[TEXTO DE LECTURA]:
####################

Hoy alguna de las figuras de tus libros ha desaparecido, pero han surgido otras nuevas, junto con su correspondiente expresión cultural. Es el caso del trap o del MDLR. ¿Por qué crees que se ha dado esta evolución tan particular?

Hoy hay un nuevo momento de intensidad. En los ochenta hubo un momento de intensidad con la Movida, mientras que en los noventa lo hubo con la música indie y el mundo electrónico. La gente del trap han conseguido lo que nadie conseguía desde hace mucho tiempo, que es decir: «Qué asco, esto no es música». Algo tiene que haber interesante ahí. Hay dos cosas que me interesan del trap. Para empezar, está el hecho de que en un momento en que se hunde la industria discográfica, unos chavales descubren que con una máquina en tu cuarto y usando el autotune puedes hacer música. Creo que es una buena respuesta a la crisis. Y luego, está el hecho de que vuelve a aparecer la voz de la calle. Ahora oigo historias que yo reconozco y entiendo. Es como Kronen con respecto a lo que era la nueva narrativa, que era como muy cosmopolita; se trataba de volver un poco a las raíces, a un realismo español, como Delibes. Es decir, una cosa muy cercana. Me identifico completamente con la frase: «Si quieres ser universal habla de lo más cercano, de tu pueblo». Toda la gran literatura universal es local. Vázquez Montalbán habla de Barcelona en sus buenas novelas, y es porque conoce a esas familias burguesas. Sabe exactamente dónde toman copas y dónde van de putas (sic), lo sabe todo. Luego va a Madrid y, sí, sigue siendo bueno, pero no es lo mismo. Pero entonces, de repente me encuentro con Yung Beef, que tiene un toque de narrador callejero con un punto de poesía; para mí es una joyita.

####################

[DATOS REGISTRADOS]:
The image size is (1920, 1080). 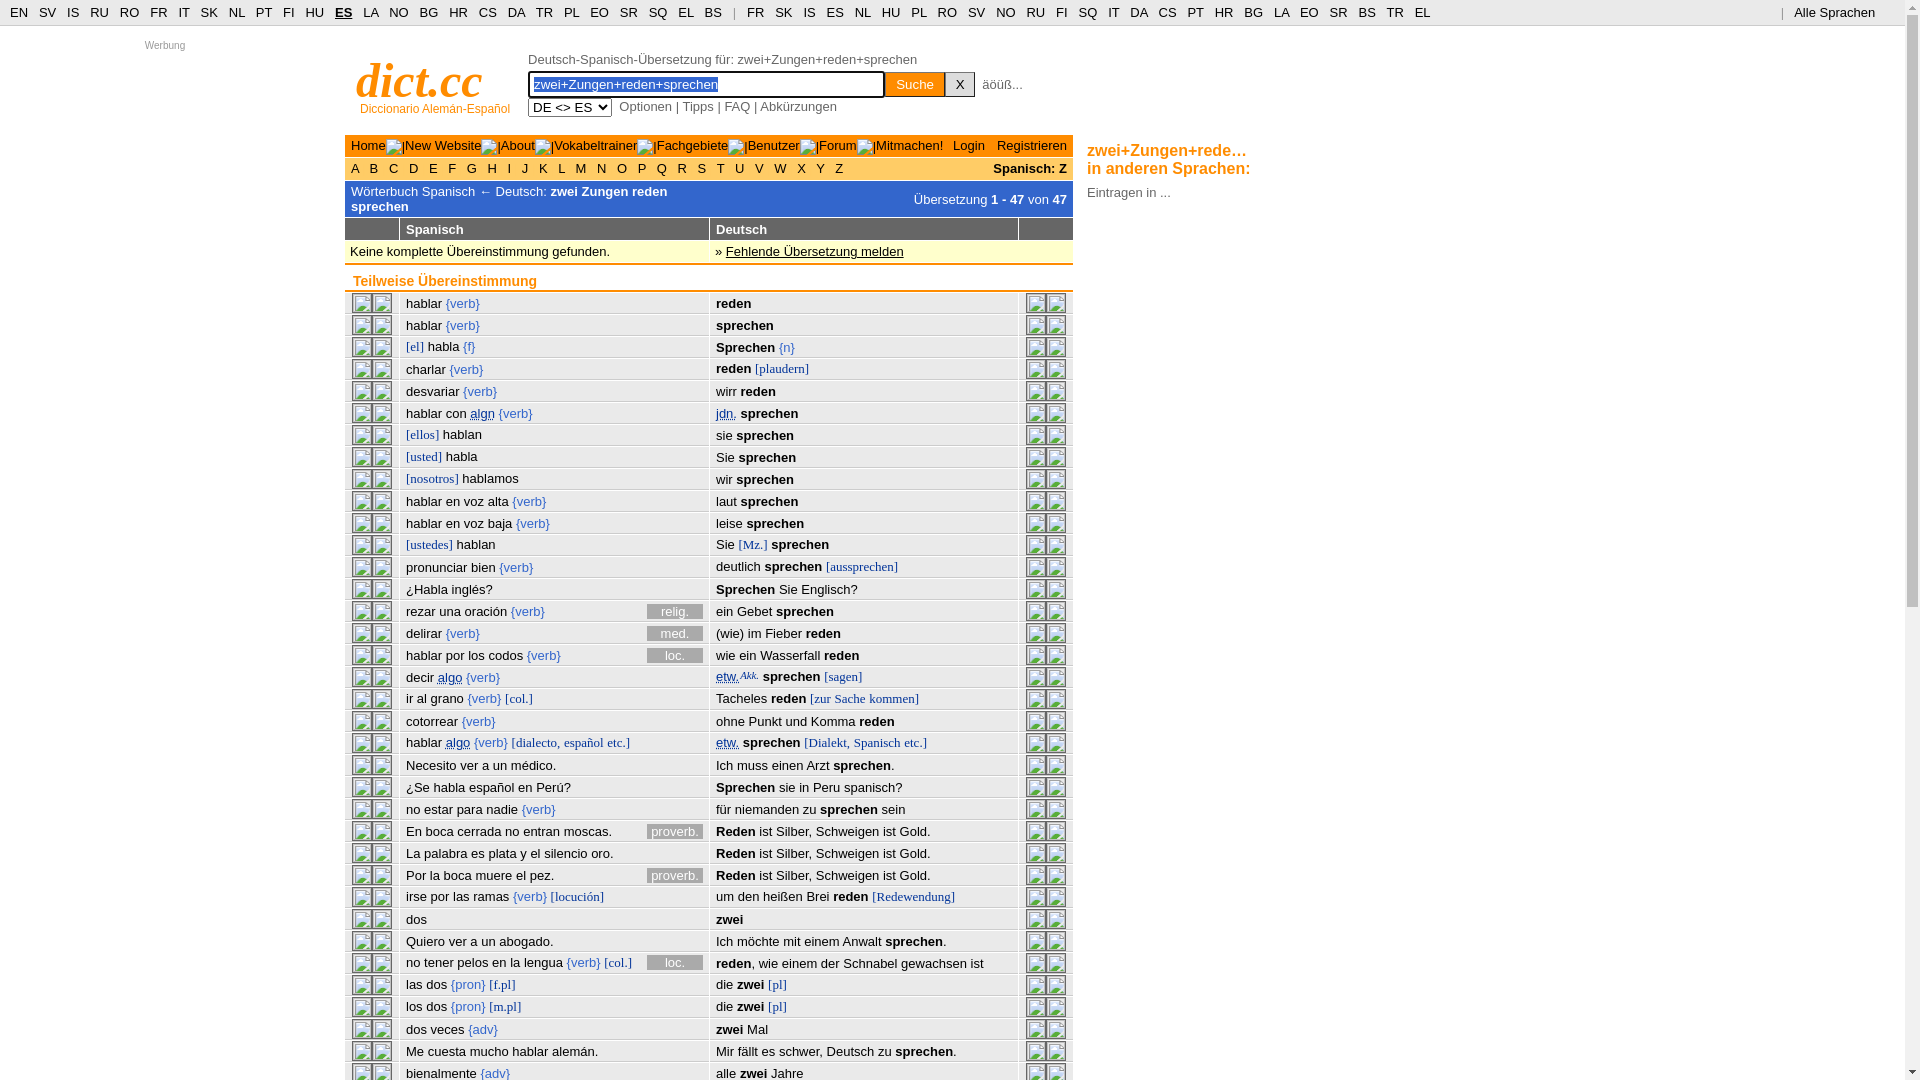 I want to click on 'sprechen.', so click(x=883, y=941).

####################

[EJERCICIOS]:
[1] Según el texto sobre el trap, ¿con qué movimiento hubo un momento de intensidad en los ochenta?
[2] Cita, por favor, el fragmento del texto sobre el trap que empieza en "Hoy alguna de" y termina en "evolución tan particular?".

[RESPUESTAS]:
[1] Con la Movida.

[2]
Hoy alguna de las figuras de tus libros ha desaparecido, pero han surgido otras nuevas, junto con su correspondiente expresión cultural. Es el caso del trap o del MDLR. ¿Por qué crees que se ha dado esta evolución tan particular?